One day left. I've already blogged about the poem I will be reading on the first day of school. As for after that--I'm basically clueless. Ok, not clueless, I have a few tricks up my sleeve, but as I've mentioned before, I'm teaching fourth graders this year and I'm just not sure what they can "handle" when it comes to poetry. So I find myself reading lots and lots of poems or thinking about ones I taught last year to fifth graders and being a little hesitant to commit.

As I think about it, I do have fairly strict criteria when it comes to poetry selection. Maybe I'm a bit of a poetry snob, I don't know. For me to use in the classroom a poem...

  • can't be too childish. I have nothing against silly, playful verse and I've nothing but respect for famous poets such as Bruce Lansky or Jack Prelutsky. But when it comes to teaching poetry, I prefer poems to have a bit more...substance. Kiddie poems are fine for pleasure reading--my classroom library has plenty of Lansky, Prelutsky, and the like--but when it comes to teaching time, I like to raise the bar a little bit.
  • can't be too complicated. This isn't to say that I don't push my students to understand and enjoy challenging poems. I do. Often times there are elements or words in a poem that I have to explain to them prior to reading it, and that's okay. I just don't like to have to do that for 45 minutes or anything.
  • has to have some "teachable" elements. I like to use poems to teach vocabulary and punctuation and point of view and wordplay and more.

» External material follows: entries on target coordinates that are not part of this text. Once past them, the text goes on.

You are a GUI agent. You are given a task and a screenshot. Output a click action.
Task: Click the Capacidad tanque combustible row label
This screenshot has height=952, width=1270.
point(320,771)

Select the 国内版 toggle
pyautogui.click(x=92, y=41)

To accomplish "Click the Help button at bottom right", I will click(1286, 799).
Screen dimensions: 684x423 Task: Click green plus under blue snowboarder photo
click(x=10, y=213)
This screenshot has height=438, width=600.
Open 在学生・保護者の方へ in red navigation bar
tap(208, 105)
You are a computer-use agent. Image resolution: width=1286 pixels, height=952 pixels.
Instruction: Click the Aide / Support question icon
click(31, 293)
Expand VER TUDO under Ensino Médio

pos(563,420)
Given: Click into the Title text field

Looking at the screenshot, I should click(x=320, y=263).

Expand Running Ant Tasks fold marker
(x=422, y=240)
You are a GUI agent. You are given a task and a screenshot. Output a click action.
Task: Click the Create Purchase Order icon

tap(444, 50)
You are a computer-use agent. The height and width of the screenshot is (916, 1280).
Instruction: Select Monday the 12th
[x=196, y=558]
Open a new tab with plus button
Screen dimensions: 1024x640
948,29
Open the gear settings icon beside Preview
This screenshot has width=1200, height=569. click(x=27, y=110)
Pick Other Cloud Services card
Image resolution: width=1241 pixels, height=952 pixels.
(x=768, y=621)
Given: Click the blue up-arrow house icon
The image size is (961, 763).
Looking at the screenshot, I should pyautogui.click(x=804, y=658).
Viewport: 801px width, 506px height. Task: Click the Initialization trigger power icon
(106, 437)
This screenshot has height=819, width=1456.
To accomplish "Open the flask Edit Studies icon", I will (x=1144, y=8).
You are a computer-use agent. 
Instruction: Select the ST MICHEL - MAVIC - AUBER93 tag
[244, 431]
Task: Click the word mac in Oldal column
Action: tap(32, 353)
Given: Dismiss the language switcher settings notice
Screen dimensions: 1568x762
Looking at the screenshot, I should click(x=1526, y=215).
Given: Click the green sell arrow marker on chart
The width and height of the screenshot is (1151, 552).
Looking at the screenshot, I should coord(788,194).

I also like poems that I can use as mentor texts to teach poetry "moves" that will improve their poetry writing. 
  • has to be awesome. I have to use poems in my classroom that I love. If I don't like it, I won't teach it. It's as simple as that.
With my new students, I'll definitely need to get an idea of what they like and what will work for them during the first week of school. And, like I said, I do have some ideas stored away and I'll be sharing those in the future. But, of course, I welcome your comments.